Finish: In early steeps, a dark herbal sweetness — licorice-adjacent, a depth that the Thai shous don’t have. In the final steeps, the 보리차 character emerges: clean, grain-like, toasty, and gently sweet.

Mouthfeel & Huigan

“So deep, rich.” The body is thick, muscular, grippier than Thai shou. Menghai mountain material produces a denser tea soup from higher polyphenol content — trees under more stress at higher altitude creating more raw material for fermentation to work with. The mouthfeel has authority that gentler Thai terroir doesn’t produce. Not better. Different. More demanding.

The huigan is the standout quality. At time of first tasting, this was the most powerful bitterness-to-sweetness conversion I’d experienced. The mechanism was educational: bitter steeps prime the palate, and the arriving sweetness registers with amplified intensity. Thai shous bypass this mechanism by delivering sweetness upfront. Meng Song forces the full arc. The reward is proportional to the challenge.

Qi Notes

Very potent. Meng Song is known for strong cha qi in both sheng and shou forms. Session 1 at 8 PM produced noticeable warming and grounding. Session 2 caused mild dizziness — a clear signal to eat before sessions with this tea. The qi is accumulative: it builds across steeps rather than hitting immediately, and lingers after the session ends.

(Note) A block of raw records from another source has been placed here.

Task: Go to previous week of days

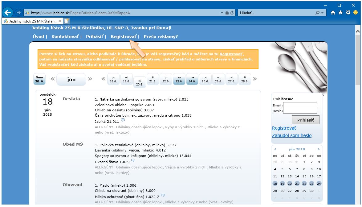Action: click(x=103, y=79)
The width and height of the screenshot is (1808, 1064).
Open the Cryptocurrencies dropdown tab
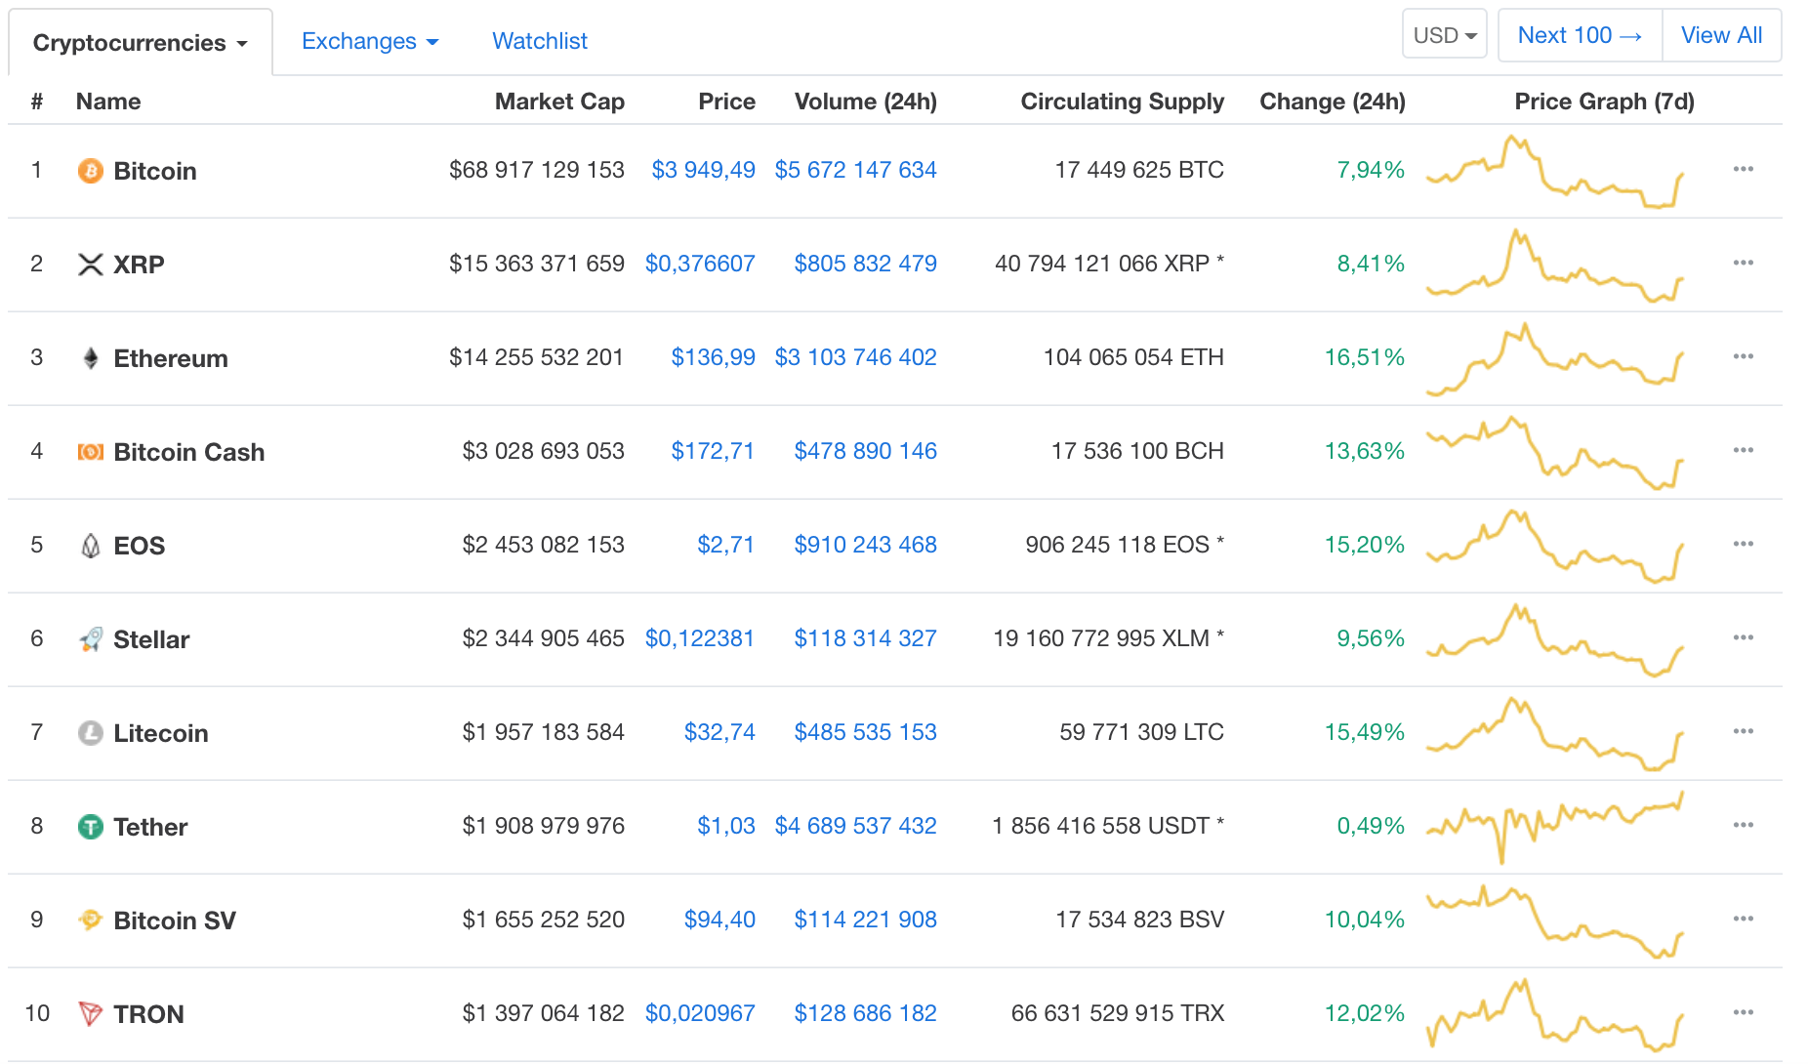click(x=140, y=43)
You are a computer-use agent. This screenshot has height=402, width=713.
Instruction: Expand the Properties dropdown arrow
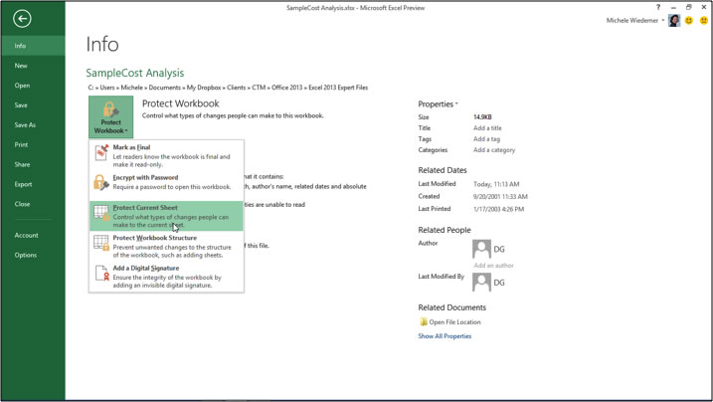[x=456, y=104]
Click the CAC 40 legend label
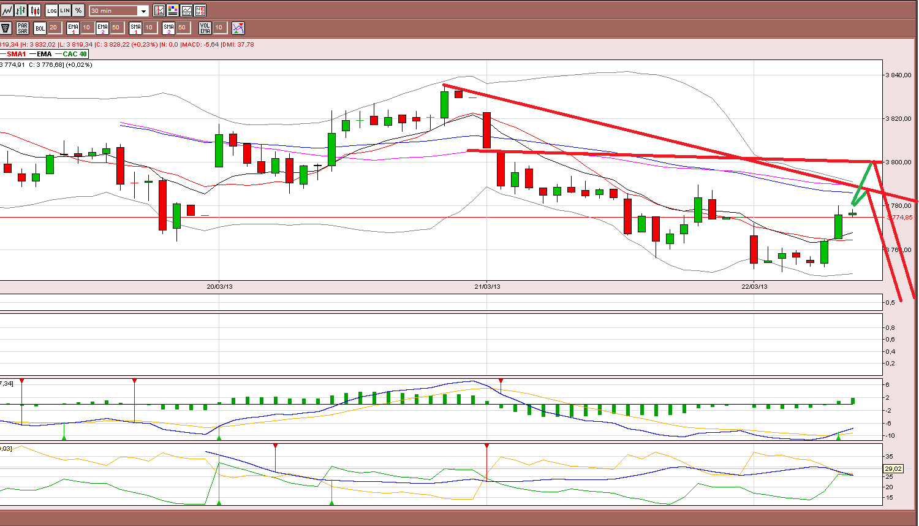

한증막 (outdoor Korean sauna) — the camphor-wood-resinous aromatic family that has become our household’s signature detection — was present in the wet leaf aroma. My wife and I have now independently identified this aromatic register across Thai aged sheng (1988 HTC — 편백나무), Myanmar shou (Zi Ya — 목욕탕), and now Yunnan shou (Meng Song — 한증막). Same terpene family, different expressions across different origins and processing methods.

Value Assessment

For a 7-year-old Menghai area shou with genuine mountain material, this represents strong value. A full cake would be a justified purchase for daily drinking.

Verdict

The tea that divided my education into “before Yunnan” and “after Yunnan.” Everything prior — Thai shou, Thai sheng, hei cha — was the prologue. Meng Song was the first chapter of the real book. Not because Thai tea is lesser, but because Yunnan terroir demands something of you that Thai terroir doesn’t. The bitterness is the price of admission. The huigan is the reward. The 보리차 fade at the end is the gentle goodnight.

“This is why China is the land of tea.” I wrote it during the session. I meant it.

10D Profile
AromaAstringencyBodyHuiganTransitionMineralFinishAcidityEnduranceQi
Aroma
7
Astringency
6
Body
8
Huigan
8
Flavor Transition
8
Mineral
5
Finish Length
7
Acidity
3
Steep Endurance
7
Cha Qi
8

This tea's strongest axis is Body (8/10). Also notable: Huigan, Flavor Transition, Cha Qi.